## REQUIREMENT
This exercise calls for the records to be repeated in full, exactly as written.

[DATASET EXCERPTS Boundary: Start]

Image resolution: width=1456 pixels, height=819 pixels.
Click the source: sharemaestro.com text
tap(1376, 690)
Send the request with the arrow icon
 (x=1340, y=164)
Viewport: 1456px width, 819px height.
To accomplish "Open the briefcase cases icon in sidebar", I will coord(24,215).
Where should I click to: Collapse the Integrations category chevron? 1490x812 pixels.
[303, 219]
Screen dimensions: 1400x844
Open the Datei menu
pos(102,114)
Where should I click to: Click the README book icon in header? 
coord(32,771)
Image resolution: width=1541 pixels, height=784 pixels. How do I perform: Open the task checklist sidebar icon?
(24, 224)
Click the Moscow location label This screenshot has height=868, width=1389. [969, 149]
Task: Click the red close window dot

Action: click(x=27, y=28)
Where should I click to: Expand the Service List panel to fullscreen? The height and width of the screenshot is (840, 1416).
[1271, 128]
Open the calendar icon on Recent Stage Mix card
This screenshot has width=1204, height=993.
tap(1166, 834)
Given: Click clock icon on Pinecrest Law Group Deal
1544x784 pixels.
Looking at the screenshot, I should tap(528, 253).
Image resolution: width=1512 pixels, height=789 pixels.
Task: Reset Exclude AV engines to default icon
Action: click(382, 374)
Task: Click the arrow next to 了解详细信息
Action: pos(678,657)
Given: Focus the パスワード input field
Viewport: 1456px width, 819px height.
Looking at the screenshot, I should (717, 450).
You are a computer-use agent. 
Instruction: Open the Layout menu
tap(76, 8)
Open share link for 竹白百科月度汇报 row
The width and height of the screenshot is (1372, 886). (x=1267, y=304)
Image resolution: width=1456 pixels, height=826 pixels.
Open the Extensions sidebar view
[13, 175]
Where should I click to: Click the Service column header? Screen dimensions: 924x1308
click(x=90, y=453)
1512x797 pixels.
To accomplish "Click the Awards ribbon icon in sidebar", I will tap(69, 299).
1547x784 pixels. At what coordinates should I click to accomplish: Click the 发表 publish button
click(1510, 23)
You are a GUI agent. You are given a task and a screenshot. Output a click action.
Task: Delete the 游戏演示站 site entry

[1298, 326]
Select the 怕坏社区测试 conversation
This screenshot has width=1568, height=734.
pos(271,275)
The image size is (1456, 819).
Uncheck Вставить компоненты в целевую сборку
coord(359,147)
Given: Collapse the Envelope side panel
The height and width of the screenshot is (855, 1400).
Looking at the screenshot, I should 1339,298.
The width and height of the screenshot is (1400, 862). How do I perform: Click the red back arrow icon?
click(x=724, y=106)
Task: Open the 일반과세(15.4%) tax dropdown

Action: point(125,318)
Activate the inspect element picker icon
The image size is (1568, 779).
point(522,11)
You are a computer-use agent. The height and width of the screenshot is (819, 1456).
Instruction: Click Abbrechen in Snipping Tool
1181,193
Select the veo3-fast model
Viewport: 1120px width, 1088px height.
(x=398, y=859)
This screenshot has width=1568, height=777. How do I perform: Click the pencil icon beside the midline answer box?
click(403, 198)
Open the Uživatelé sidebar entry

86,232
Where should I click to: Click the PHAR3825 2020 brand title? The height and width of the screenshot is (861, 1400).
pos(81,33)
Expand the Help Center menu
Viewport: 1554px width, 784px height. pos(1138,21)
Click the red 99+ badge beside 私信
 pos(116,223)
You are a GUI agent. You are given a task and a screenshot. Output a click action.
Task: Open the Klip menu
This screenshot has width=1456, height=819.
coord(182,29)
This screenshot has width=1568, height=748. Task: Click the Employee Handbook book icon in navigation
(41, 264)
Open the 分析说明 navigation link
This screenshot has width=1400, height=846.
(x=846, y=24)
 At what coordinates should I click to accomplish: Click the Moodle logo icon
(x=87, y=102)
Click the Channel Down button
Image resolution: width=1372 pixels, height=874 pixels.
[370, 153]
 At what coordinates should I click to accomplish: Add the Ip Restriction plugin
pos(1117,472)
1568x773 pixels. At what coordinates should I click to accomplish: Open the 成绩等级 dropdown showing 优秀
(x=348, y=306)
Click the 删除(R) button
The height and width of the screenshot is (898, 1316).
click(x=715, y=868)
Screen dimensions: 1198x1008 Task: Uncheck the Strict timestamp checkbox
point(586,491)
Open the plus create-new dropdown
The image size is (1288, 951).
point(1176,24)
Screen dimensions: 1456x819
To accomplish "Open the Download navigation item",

[DATASET EXCERPTS Boundary: End]

## TASK ANSWER
Image resolution: width=1456 pixels, height=819 pixels.
Click the source: sharemaestro.com text
tap(1376, 690)
Send the request with the arrow icon
 (x=1340, y=164)
Viewport: 1456px width, 819px height.
To accomplish "Open the briefcase cases icon in sidebar", I will coord(24,215).
Where should I click to: Collapse the Integrations category chevron? 1490x812 pixels.
[303, 219]
Screen dimensions: 1400x844
Open the Datei menu
pos(102,114)
Where should I click to: Click the README book icon in header? 
coord(32,771)
Image resolution: width=1541 pixels, height=784 pixels. How do I perform: Open the task checklist sidebar icon?
(24, 224)
Click the Moscow location label This screenshot has height=868, width=1389. [969, 149]
Task: Click the red close window dot

Action: click(x=27, y=28)
Where should I click to: Expand the Service List panel to fullscreen? The height and width of the screenshot is (840, 1416).
[1271, 128]
Open the calendar icon on Recent Stage Mix card
This screenshot has width=1204, height=993.
tap(1166, 834)
Given: Click clock icon on Pinecrest Law Group Deal
1544x784 pixels.
Looking at the screenshot, I should tap(528, 253).
Image resolution: width=1512 pixels, height=789 pixels.
Task: Reset Exclude AV engines to default icon
Action: click(382, 374)
Task: Click the arrow next to 了解详细信息
Action: pos(678,657)
Given: Focus the パスワード input field
Viewport: 1456px width, 819px height.
Looking at the screenshot, I should (717, 450).
You are a computer-use agent. 
Instruction: Open the Layout menu
tap(76, 8)
Open share link for 竹白百科月度汇报 row
The width and height of the screenshot is (1372, 886). (x=1267, y=304)
Image resolution: width=1456 pixels, height=826 pixels.
Open the Extensions sidebar view
[13, 175]
Where should I click to: Click the Service column header? Screen dimensions: 924x1308
click(x=90, y=453)
1512x797 pixels.
To accomplish "Click the Awards ribbon icon in sidebar", I will tap(69, 299).
1547x784 pixels. At what coordinates should I click to accomplish: Click the 发表 publish button
click(1510, 23)
You are a GUI agent. You are given a task and a screenshot. Output a click action.
Task: Delete the 游戏演示站 site entry

[1298, 326]
Select the 怕坏社区测试 conversation
This screenshot has width=1568, height=734.
pos(271,275)
The image size is (1456, 819).
Uncheck Вставить компоненты в целевую сборку
coord(359,147)
Given: Collapse the Envelope side panel
The height and width of the screenshot is (855, 1400).
Looking at the screenshot, I should 1339,298.
The width and height of the screenshot is (1400, 862). How do I perform: Click the red back arrow icon?
click(x=724, y=106)
Task: Open the 일반과세(15.4%) tax dropdown

Action: point(125,318)
Activate the inspect element picker icon
The image size is (1568, 779).
point(522,11)
You are a computer-use agent. The height and width of the screenshot is (819, 1456).
Instruction: Click Abbrechen in Snipping Tool
1181,193
Select the veo3-fast model
Viewport: 1120px width, 1088px height.
(x=398, y=859)
This screenshot has width=1568, height=777. How do I perform: Click the pencil icon beside the midline answer box?
click(403, 198)
Open the Uživatelé sidebar entry

86,232
Where should I click to: Click the PHAR3825 2020 brand title? The height and width of the screenshot is (861, 1400).
pos(81,33)
Expand the Help Center menu
Viewport: 1554px width, 784px height. pos(1138,21)
Click the red 99+ badge beside 私信
 pos(116,223)
You are a GUI agent. You are given a task and a screenshot. Output a click action.
Task: Open the Klip menu
This screenshot has width=1456, height=819.
coord(182,29)
This screenshot has width=1568, height=748. Task: Click the Employee Handbook book icon in navigation
(41, 264)
Open the 分析说明 navigation link
This screenshot has width=1400, height=846.
(x=846, y=24)
 At what coordinates should I click to accomplish: Click the Moodle logo icon
(x=87, y=102)
Click the Channel Down button
Image resolution: width=1372 pixels, height=874 pixels.
[370, 153]
 At what coordinates should I click to accomplish: Add the Ip Restriction plugin
pos(1117,472)
1568x773 pixels. At what coordinates should I click to accomplish: Open the 成绩等级 dropdown showing 优秀
(x=348, y=306)
Click the 删除(R) button
The height and width of the screenshot is (898, 1316).
click(x=715, y=868)
Screen dimensions: 1198x1008 Task: Uncheck the Strict timestamp checkbox
point(586,491)
Open the plus create-new dropdown
The image size is (1288, 951).
point(1176,24)
Screen dimensions: 1456x819
To accomplish "Open the Download navigation item",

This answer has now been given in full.